How are you performing?
So how do you know whether your digital estate is performing as well as it should be? Your analytics will help to build a picture of where you are losing customers. But what about those that simply can’t find your site? You’ll have a good idea of bounce rates on specific pages. But can you account for whether customers are leaving simply because they are frustrated with the speed at which pages load? And how do you know whether your mobile UX meets Google’s exacting standards?
Here are 6 key areas that you’d be wise to health check to make sure that you are set up to deliver on your customers’ expectations.
Performance – Does your site load quickly? How does this impact your users and how do your competitors compare? Poor performance will result in greater bounce rates.
Mobile first – Does your site work well on mobile devices? Your customers need responsive interfaces to engage with your business on all devices and your Google ranking depends on it.

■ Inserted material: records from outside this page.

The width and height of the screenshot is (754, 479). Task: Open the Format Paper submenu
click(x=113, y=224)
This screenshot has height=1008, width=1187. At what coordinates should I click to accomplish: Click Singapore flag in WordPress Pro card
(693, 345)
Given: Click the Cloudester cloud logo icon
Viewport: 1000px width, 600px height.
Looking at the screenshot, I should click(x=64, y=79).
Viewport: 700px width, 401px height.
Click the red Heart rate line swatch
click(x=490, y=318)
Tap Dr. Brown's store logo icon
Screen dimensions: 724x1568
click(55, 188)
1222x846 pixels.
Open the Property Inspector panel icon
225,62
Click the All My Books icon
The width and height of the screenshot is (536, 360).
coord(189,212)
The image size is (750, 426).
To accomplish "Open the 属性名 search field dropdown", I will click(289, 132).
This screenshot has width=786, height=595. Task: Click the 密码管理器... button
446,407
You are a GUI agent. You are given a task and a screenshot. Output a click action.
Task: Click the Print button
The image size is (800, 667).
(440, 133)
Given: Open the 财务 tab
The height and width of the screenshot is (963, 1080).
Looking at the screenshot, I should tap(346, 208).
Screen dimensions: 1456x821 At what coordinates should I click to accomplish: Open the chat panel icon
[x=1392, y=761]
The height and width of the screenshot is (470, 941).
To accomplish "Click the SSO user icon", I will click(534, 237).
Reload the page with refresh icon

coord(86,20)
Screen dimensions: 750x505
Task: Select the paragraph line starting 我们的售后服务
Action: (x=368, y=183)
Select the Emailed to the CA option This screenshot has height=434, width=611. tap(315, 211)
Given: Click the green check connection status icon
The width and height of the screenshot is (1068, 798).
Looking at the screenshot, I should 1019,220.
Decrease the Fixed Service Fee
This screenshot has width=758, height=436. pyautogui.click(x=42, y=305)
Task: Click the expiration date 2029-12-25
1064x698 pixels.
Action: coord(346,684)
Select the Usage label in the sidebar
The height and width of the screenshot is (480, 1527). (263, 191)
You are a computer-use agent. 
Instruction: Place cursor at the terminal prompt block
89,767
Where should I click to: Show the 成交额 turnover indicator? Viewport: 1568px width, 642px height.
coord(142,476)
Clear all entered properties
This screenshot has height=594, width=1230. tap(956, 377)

SEO – Can you improve traffic generation to your site through customer searches? Good SEO practices ensure that you present your customers and search engines with optimised, contextual content.
Accessibility – Does your site comply with accessibility standards? This will ensure that all your customers can fully engage with your brand online.
Security – Do you have any obvious security vulnerabilities? Brand reputation can be severely impacted by breaches and the legal ramifications.
Privacy – Your customers’ personal data is one of your most precious assets. They need the assurance that you are visibly complying with regulations and building their security into your website DNA.
This kind of health check will give you a set of performance priorities that you’ll want to fix. There’ll be some low hanging fruit which will give you a swift return on effort. Then build out a longer-term roadmap to ensure that you’ve got everything covered and that your digital estate is well and truly futureproofed for growth. You can’t ignore the fundamentals and the time to fix them is now!